A unnamed realtime analytics service migrated from a 40+ table PostgreSQL setup to a single CoucbDB document type with only two views.
Ubuntu 9.10 includes the Ubuntu One system which stores user's address books in CouchDB. Replication is the killer feature in this scenario.
Riak--Justin Sheehy--Basho Technologies
Riak is a document oriented database and decentralized key/value store. It's influenced by Amazon Dynamo, CAP Theorem, and the Web (the most successful distributed system to date), and operational experience with large networks (growth, traffic spikes).
Riak emphasizes write availability. Unlike other Dynamo based systems Riak supports map/reduce.
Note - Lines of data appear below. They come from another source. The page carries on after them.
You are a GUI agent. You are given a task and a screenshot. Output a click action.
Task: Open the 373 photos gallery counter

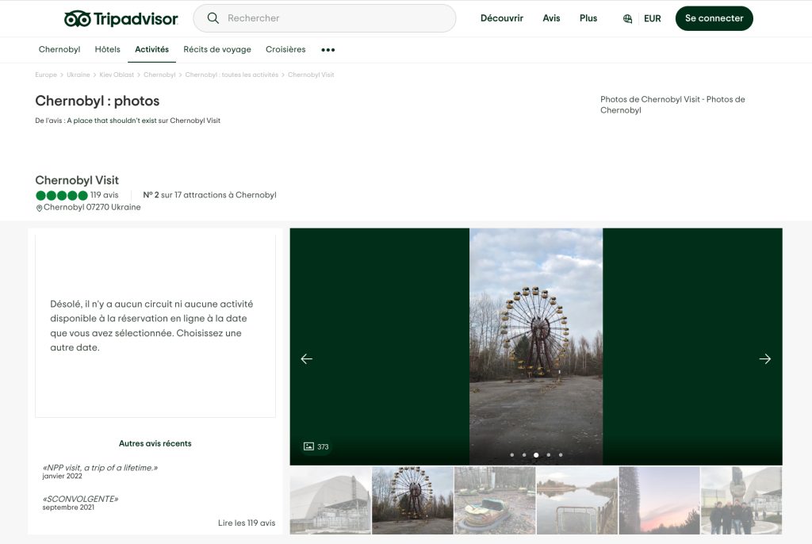click(316, 446)
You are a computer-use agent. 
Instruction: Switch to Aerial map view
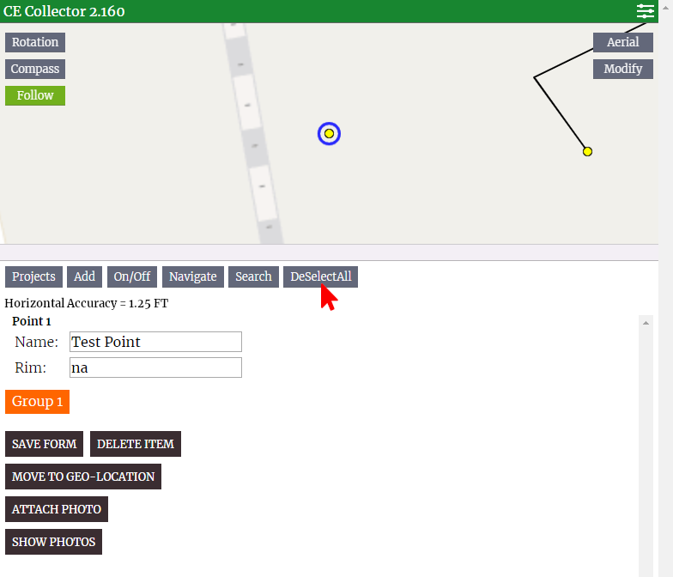pos(622,42)
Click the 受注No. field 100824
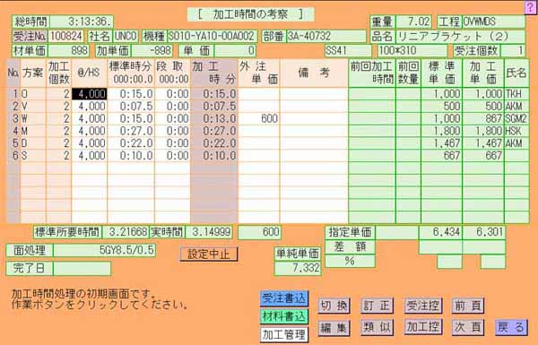538x345 pixels. tap(65, 36)
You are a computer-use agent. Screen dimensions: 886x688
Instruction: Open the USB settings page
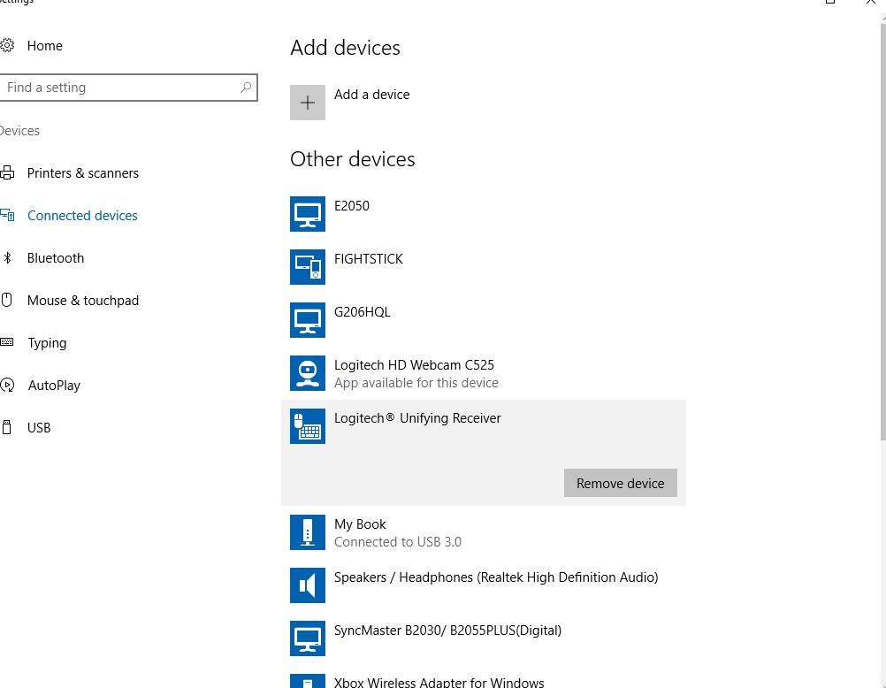(x=39, y=428)
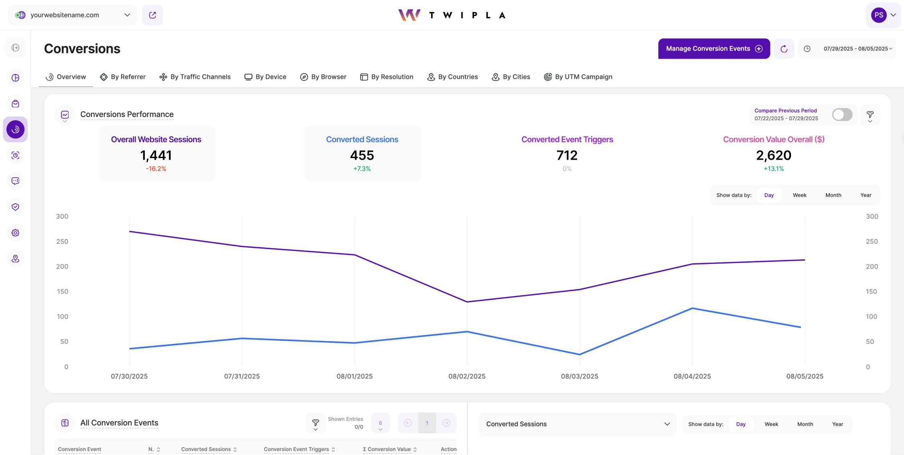Expand the sidebar navigation arrow icon

(x=15, y=48)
Therefore most of the work happens where the data sits. Map/reduce are more scoped when used in Riak than with Hadoop and CouchDB. One application request can process a small and efficient map/reduce function. Traversing links on the Web is a perfect match for map/reduce jobs. All of the relation following can be a map/reduce function.
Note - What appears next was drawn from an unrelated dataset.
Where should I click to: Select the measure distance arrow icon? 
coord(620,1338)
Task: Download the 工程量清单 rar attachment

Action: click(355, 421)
The CAP theorem seems to be used in an overly simplified manner. It's not just: "pick two of consistency, availability, and partition tolerance". It's about what compromises you'd like to make, which you want to prioritize: "choose your own levels".
Scalable is not about big and not about fast. It's about understanding and predicting how much it's going to cost you to get better. It tells you how much you have to spend to get more. The point is that a statement about scalability has to be prefixed for what and how it's scalable.
Distributed just means that it's composed of multiple systems working saparately but in harmony. It's also useful to know if a system is decentralized and/or homogeneous (no bottlenecks, no single points of failures, no special nodes).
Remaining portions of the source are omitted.